Leib v. Auerbach

10 N.J. Super. 391 (1950) 76 A.2d 726

GERTRUDE S. LEIB, PLAINTIFF,
v.
LEON AUERBACH, DEFENDANT.

Superior Court of New Jersey, Hudson County Court Law Division.

Decided November 10, 1950.

Mr. John E. Toolan, for the plaintiff (Mr. Robert Moers, of the New York Bar, on the brief).

Mr. Sigmund Auerbach, for the defendant (Mr. Murray Greiman, on the brief).

ZIEGENER, J.C.C.

This matter is before the court on motion of the defendant for summary judgment, on the ground that he has been discharged in bankruptcy, and said discharge results in the elimination of liability to the plaintiff.
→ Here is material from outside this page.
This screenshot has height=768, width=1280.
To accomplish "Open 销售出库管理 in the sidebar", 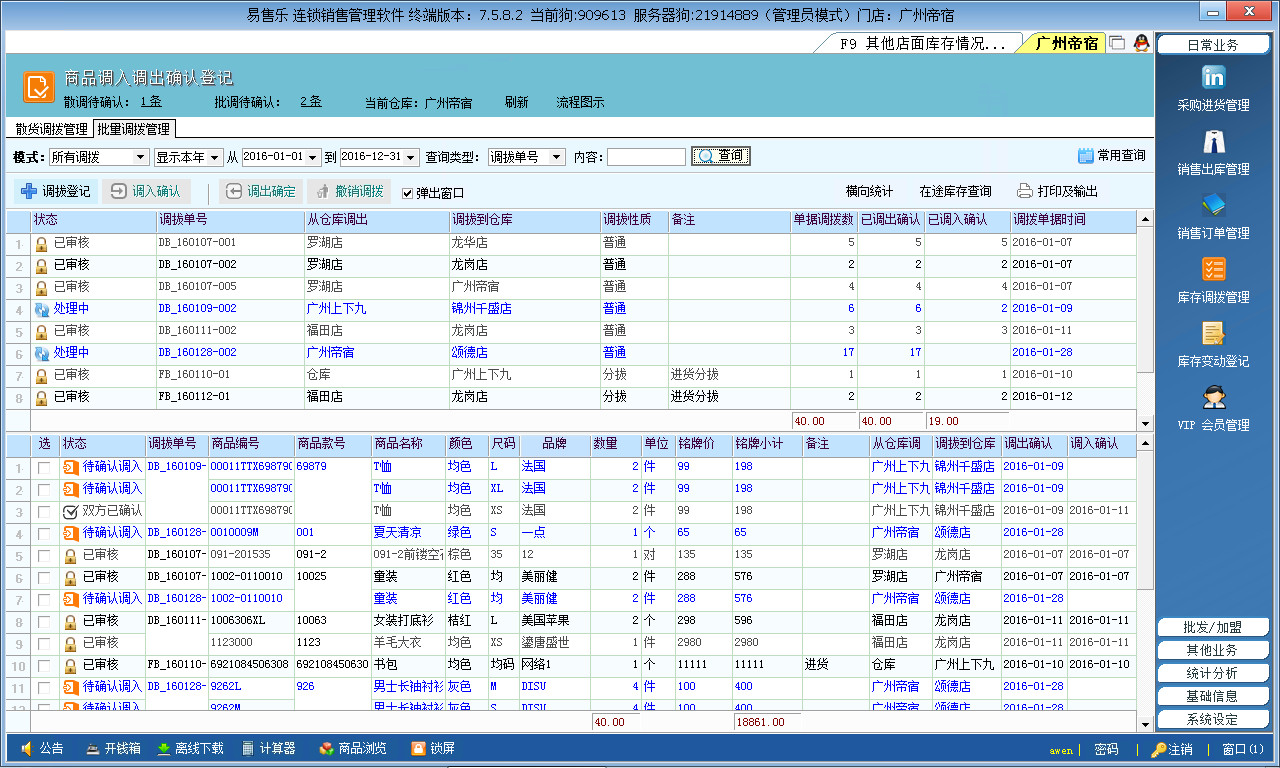I will coord(1212,152).
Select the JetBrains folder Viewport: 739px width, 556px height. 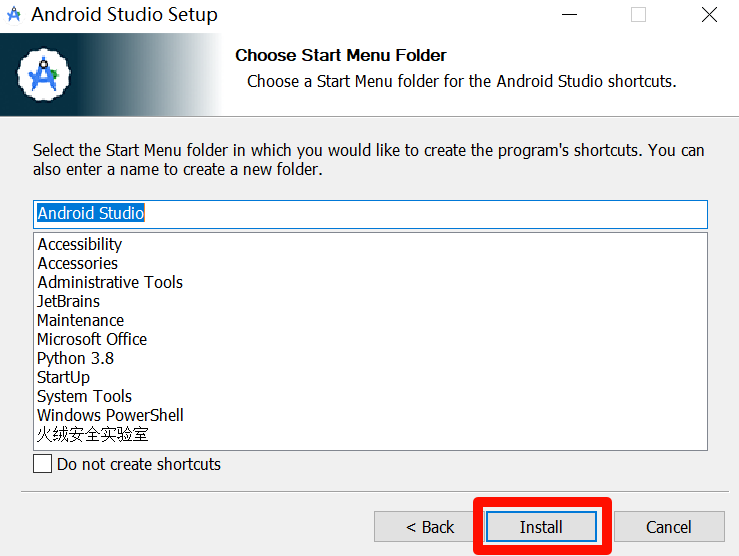(68, 301)
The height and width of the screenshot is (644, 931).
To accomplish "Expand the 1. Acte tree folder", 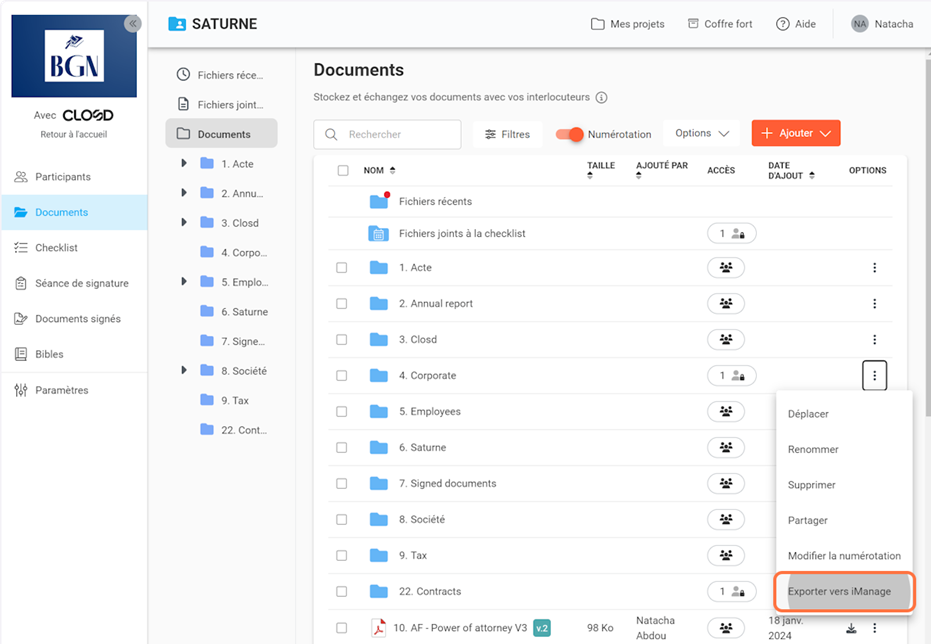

*392 Plaintiff is a sister-in-law of the defendant, and individually maintained defendant's daughter, Vivian, from June 26, 1938, before which time Vivian was cared for by her grandmother and plaintiff, after the death of defendant's wife. This suit is to recover the expenses and costs incurred by plaintiff in maintaining defendant's daughter, Vivian.

After this action was instituted, defendant filed a petition in bankruptcy, listing the claim sued upon, and on September 11, 1950, obtained a discharge.

The complaint contains two counts, one upon an express oral contract and the other upon a quantum meruit. Plaintiff contends that the debt is not dischargeable in bankruptcy because section 17(a)2 of the Bankruptcy Act (U.S. Code 11, § 35(a)2) states "that `liabilities for maintenance or support of wife or child' are debts not affected by a discharge."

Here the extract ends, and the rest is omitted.